In a study published July 7 in the prestigious Proceedings of the US National Academy of Science, Per Olsson and Carl Folke of the Stockholm Resilience Centre at Stockholm University and Terry Hughes of the ARC Centre of Excellence for Coral Reef Studies in Australia have identified the keys to successful marine ecosystem-based management.
Their findings were revealed today at the 11th International Coral Reef Symposium, in Fort Lauderdale, Florida, where the world’s leading coral reef scientists and managers have gathered.
“The core issue is that the global ‘coral crisis’ is really a crisis of governance,” says Prof. Terry Hughes. “Round the world, people are struggling with the difficulties of managing these sensitive coral ecosystems in the face of all the human and natural pressures they are subject to.”
“Many people have tried to protect marine environments but as soon as some form of governance was put in place and everyone relaxed, it was overtaken by events – either human or natural”, Hughes says.
According to co-writer Per Olsson, the critical realization in the case of the Great Barrier Reef was that its management had to be flexible and adaptive, based on continual scientific monitoring of what is going on.
“This flexibility was important in order to deal with change, and to navigate the transition to an improved system of governance.
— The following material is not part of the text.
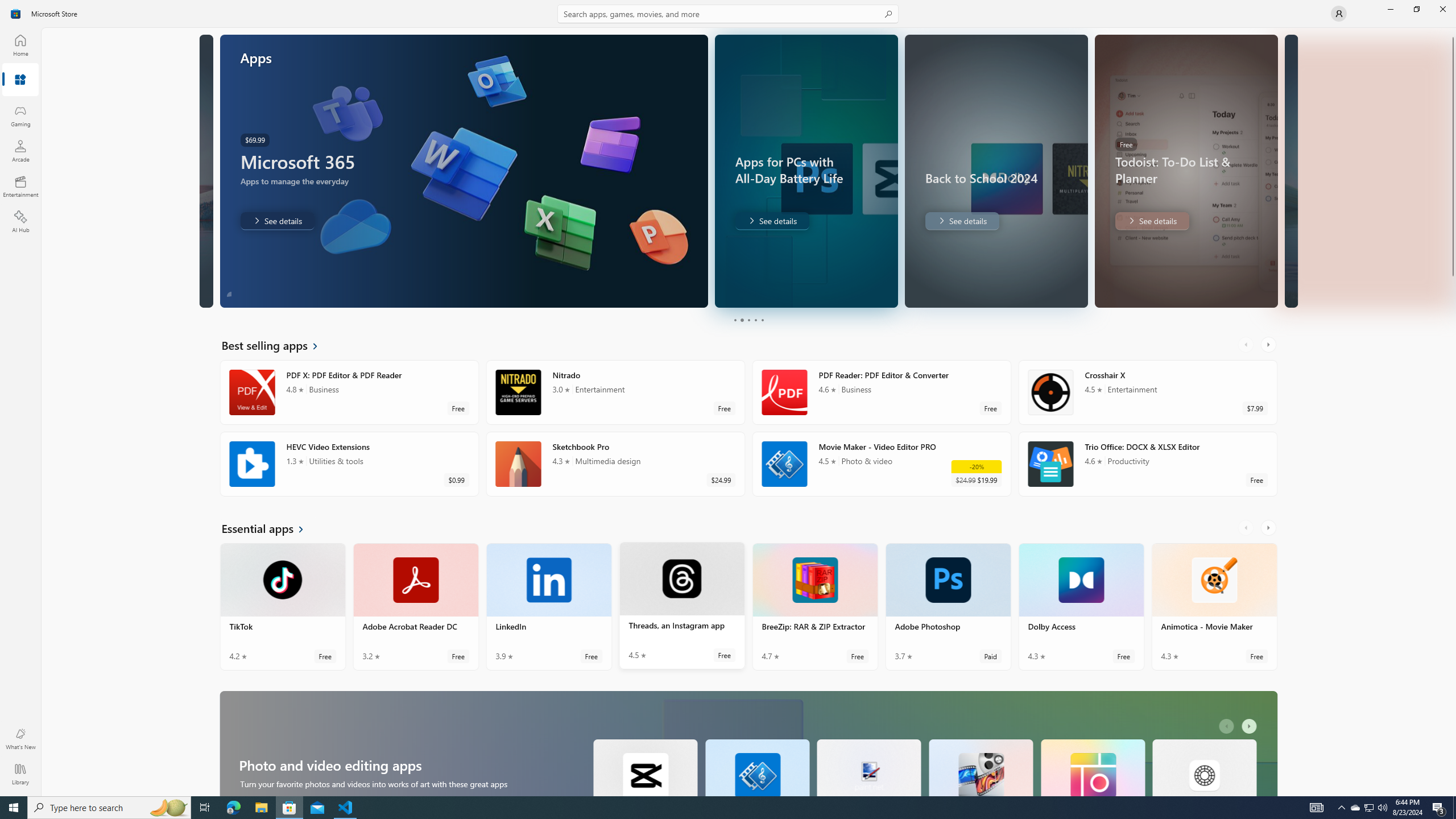  Describe the element at coordinates (1451, 31) in the screenshot. I see `'Vertical Small Decrease'` at that location.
It enabled new interactions and ways of working together with the authorities. Such flexibility is fundamental for bureaucratic organizations”, Dr. Olsson says.
The paper highlights the role of leadership and consensus-building, and credits the Great Barrier Reef Marine Park Authority and its Chair, Virginia Chadwick, with having sought and gained the support of the public, industry and governments at all levels for putting the management of the world’s largest coral reef system onto an ecological footing.
“Our study shows the importance of leadership and strategies for responding to signals of change before ecosystem collapse occurs”, Dr. Olsson says.
A critical step in the process was to convince local communities that the reef was facing many threats, and to enlist public support for managing it more flexibly. This was accomplished through a major “Reef Under Pressure” community consultation campaign.
“Combined with the declines in populations of dugongs, turtles, sharks and other fish, polluted runoff from the land and global warming impacts, it became clear to everyone that the original management system was becoming less and less adequate as the pressures on the reef grew.” Prof. Hughes says.
One of the most visible and controversial initiatives under the new regime was to extend the area closed to all forms of fishing from 6 to 33 per cent of the total reef area – creating the largest no-take zone in the world.
“The Barrier Reef example illustrates a shift in thinking to an integrated view of humans and nature, based on active stewardship of marine ecosystems for human well-being” Dr. Olsson says.
Backing all of this was the necessary legislation and regulatory powers and also having a sufficient flow of good science to inform the management process constantly. The study underscores the particular importance of integrating good science with good policy.
The report concludes that laws alone cannot bring about the changes necessary to protect the world’s ocean ecosystems – good science and public participation, understanding and support are also vital.
“In contrast to the GBR case, marine zoning in some countries has been severely constrained because of poverty, inflexible institutions, lack of public support, difficulties developing acceptable legislation, and failures to achieve desired results even after zoning is established. These are the critical barriers that we must urgently address and overcome” Professor Hughes said.
“Understanding successes and failures in marine governance systems is a first step in improving their adaptive capacity to secure ecosystem services in the face of uncertainty and rapid change,” Prof. Folke says.